17. To satisfy and take advantage of the worldwide growth of fast-food, the
large chicken and beef packers in the United States are buying out local
companies all around the world. Cargill, IBP and Tyson's control the world
meat industry because of fast-food chains.
18. Chicken McNuggets were also cooked in beef tallow until public outrage
caused McDonald's to stop. Even in vegetable oil, Chicken McNuggets contain
twice the fat per ounce as a hamburger.
19. Every time you eat a hamburger, you are eating anabolic steroids,
antibiotics and fecal matter. You can read it again. And it will still be true.
20. Feedlot cattle are also given shredded packaging, cardboard boxes,
cement and sawdust to put on weight.
21. In 1991, only four states had obesity rates of 15 percent or higher.
Today, 37 states do. Fifty million Americans are obese or super obese. Obesity
is second only to smoking as a cause of mortality in America today.

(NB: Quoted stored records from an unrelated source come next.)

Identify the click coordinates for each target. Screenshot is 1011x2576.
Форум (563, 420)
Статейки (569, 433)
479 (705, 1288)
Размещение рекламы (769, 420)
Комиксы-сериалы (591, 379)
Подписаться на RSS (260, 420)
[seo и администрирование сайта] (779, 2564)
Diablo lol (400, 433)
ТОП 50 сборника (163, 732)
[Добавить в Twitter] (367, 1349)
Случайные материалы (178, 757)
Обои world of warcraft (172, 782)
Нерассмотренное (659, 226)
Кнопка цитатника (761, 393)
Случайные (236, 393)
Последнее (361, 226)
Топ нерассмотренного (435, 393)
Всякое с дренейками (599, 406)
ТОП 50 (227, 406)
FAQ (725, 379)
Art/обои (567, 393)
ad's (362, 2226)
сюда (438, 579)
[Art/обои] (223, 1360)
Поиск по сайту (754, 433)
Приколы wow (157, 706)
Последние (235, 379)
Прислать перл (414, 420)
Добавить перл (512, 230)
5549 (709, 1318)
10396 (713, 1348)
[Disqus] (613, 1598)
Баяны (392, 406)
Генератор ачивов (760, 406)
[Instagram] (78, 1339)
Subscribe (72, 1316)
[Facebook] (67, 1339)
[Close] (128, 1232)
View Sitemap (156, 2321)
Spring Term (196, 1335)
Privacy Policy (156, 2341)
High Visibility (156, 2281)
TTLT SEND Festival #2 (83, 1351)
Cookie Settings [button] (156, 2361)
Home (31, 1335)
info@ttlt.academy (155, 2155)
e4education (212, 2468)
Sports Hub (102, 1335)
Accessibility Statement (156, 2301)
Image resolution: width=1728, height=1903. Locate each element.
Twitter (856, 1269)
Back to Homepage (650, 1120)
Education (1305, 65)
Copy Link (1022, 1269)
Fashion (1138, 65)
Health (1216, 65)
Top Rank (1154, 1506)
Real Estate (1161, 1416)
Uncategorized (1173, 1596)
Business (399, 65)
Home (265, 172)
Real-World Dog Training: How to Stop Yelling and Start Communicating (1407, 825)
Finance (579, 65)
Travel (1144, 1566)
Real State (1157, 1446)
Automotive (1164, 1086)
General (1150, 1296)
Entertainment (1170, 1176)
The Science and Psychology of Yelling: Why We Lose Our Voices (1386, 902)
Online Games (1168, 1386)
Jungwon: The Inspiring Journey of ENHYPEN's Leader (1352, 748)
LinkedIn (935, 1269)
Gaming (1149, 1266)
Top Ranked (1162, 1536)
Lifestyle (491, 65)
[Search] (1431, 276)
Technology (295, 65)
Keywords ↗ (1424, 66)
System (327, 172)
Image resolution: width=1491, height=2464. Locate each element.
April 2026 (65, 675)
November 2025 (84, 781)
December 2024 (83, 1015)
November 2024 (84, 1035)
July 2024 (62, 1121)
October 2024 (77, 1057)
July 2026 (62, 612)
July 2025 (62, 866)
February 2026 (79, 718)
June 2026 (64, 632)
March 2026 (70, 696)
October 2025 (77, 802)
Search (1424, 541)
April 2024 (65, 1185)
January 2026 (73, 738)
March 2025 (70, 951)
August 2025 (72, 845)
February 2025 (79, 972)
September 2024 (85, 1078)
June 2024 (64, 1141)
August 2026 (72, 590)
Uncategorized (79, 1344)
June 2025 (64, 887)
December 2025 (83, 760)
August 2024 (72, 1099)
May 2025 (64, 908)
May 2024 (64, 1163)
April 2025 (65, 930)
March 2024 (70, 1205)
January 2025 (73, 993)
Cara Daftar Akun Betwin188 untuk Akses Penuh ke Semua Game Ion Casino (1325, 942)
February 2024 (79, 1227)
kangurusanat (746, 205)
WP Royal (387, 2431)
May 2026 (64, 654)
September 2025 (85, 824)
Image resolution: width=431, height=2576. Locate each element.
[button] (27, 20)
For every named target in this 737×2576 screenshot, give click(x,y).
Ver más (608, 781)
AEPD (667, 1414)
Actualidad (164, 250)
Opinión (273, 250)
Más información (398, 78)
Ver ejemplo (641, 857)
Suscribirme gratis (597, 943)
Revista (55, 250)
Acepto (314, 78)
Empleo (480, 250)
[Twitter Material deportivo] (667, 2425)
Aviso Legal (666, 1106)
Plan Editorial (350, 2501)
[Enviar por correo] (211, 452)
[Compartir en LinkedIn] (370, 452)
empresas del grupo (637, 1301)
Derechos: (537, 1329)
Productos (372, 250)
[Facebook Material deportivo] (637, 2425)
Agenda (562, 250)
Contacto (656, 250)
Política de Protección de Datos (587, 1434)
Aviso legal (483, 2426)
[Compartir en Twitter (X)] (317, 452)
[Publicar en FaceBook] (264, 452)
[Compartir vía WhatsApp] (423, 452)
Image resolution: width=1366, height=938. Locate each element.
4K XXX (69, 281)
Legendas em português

22. The annual health costs to America stemming from obesity are $240
billion. The costs are exactly double fast-food chain revenues.
23. Between 1984 and 1993, the number of fast-food restaurants doubled in
Great Britain. Obesity doubled there over the same period.
24. The EU found that 95 percent of the ads there encouraged kids to eat
foods high in sugar, salt and fat. The company running the most ads aimed at
children was McDonald's.
Source: Eric Schlosser's "Fast Food Nation," (Houghton Mifflin, 2001). The
book is extensively footnoted with citations for the above.
Paul Hawken is the author of "The Ecology of Commerce and Natural Capitalism." He is the founder of the Sausalito-based Natural Capital Institute and is on the advisory board of Food First/Institute for Food and Development Policy in Oakland.